Added an unversioned alias SonicManager.json that points to v1_0_0.
Expanded AlertEntry to support both flat alert form (Redfish..) and the ShutdownAlert-wrapped form where RscmPosition lives on the parent wrapper and applies to all nested leaf alerts.
Expanded the Alarms definition to be an open container so generic telemetry fields (any scalar sensor value) pass through to the bridge without schema changes.

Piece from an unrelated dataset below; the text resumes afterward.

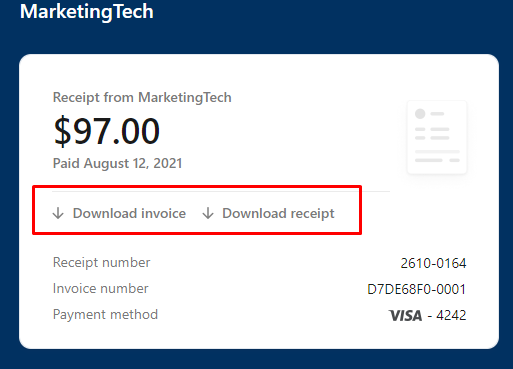Viewport: 513px width, 369px height.
Task: Click the receipt document illustration icon
Action: point(437,137)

  1. bmcweb route handlers

Added four header-only files under oem-extension/sonic/:
sonic_rack_manager.hpp — GET handler returning the OEM sub-resource with action target URIs.
sonic_submit_alert.hpp — POST handler: validates managerId, rejects bodies > 64 KiB (413), validates JSON, enforces the Redfish envelope key, forwards the raw JSON string to D-Bus.
sonic_submit_telemetry.hpp — POST handler: validates managerId, rejects oversized bodies, enforces the Alarms envelope key, forwards to D-Bus.
sonic_oem_constants.hpp — single source of truth for the D-Bus triple (com.sonic.RackManager, object path, interface) and the 64 KiB body cap. Both action headers import this to prevent drift.
sonic_oem_redfish.hpp — single requestRoutesSonicOem() entry point that calls all three requestRoutes* functions; this is the only symbol patched into redfish.cpp.
HTTP status mapping: 204 No Content on success (DMTF fire-and-forget convention), 503 + Retry-After: 1 for D-Bus transport errors (bridge down/timeout), operationFailed (4xx) when the bridge explicitly rejects the payload. Previously both failure modes collapsed into a generic 500.
A bmcweb patch (patches/0003-Integrate-SONiC-OEM-extension.patch) wires the OEM schema into meson.build and calls requestRoutesSonicOem from redfish.cpp.

  1. sonic-dbus-bridge

Added field_mapping.hpp — a header-only, declarative table of FieldMapping structs. Each entry maps a dot-separated JSON path (e.g. Redfish.LiquidPressureDeviation.LiquidPressure) to a Redis hash key (RSCM_ALERT|LiquidPressureDeviation) and field (liquid_pressure). Adding or removing a field from the bridge requires only a one-line change to this table; no logic changes.
Added RackManagerReceiver class (rack_manager_receiver.hpp / .cpp) claiming the com.sonic.RackManager D-Bus bus name. Threading model: D-Bus dispatch thread parses JSON and enqueues a pre-extracted (key, field, value) job in O(1); a dedicated worker thread owns the hiredis connection and pipelines HSET commands to Redis STATE_DB (DB index 6). This keeps the sdbusplus asio loop free even when Redis is slow.
Wired RackManagerReceiver into BridgeApp alongside the existing request handler.

  1. Tests and build

Added 22 JSON-driven integration test cases (tests/redfish-api/cases/oem_manager.json) covering: action discovery (GET), end-to-end POST -> STATE_DB (redis_validations), and 400/401/405 error-body assertions.
Extended the test framework (test_runner.py, validator.py) to support POST request bodies (body), Redis pre-conditions (redis_setup), post-call Redis field validation (redis_validations), and response-body assertions for error paths (expected_response). Added a guard that rejects expected_status: 204 combined with expected_response (contradictory by definition).
Added a field_mapping gtest suite (unit-tests/test_field_mapping.cpp) with a header-only test shim so the mapping tables can be tested without linking the full bridge.
Added the OEM extension copy step to the top-level Makefile so make produces a bmcweb image that includes the OEM headers and schema.
updated oem-extension/README.md and updated tests/README.md and README.md

How to verify it

make 
make test
make unit-test

image image

@mssonicbld
Copy link
Copy Markdown

/azp run

@azure-pipelines
Copy link
Copy Markdown

No pipelines are associated with this pull request.

@mssonicbld
Copy link
Copy Markdown

/azp run

@azure-pipelines
Copy link
Copy Markdown

No pipelines are associated with this pull request.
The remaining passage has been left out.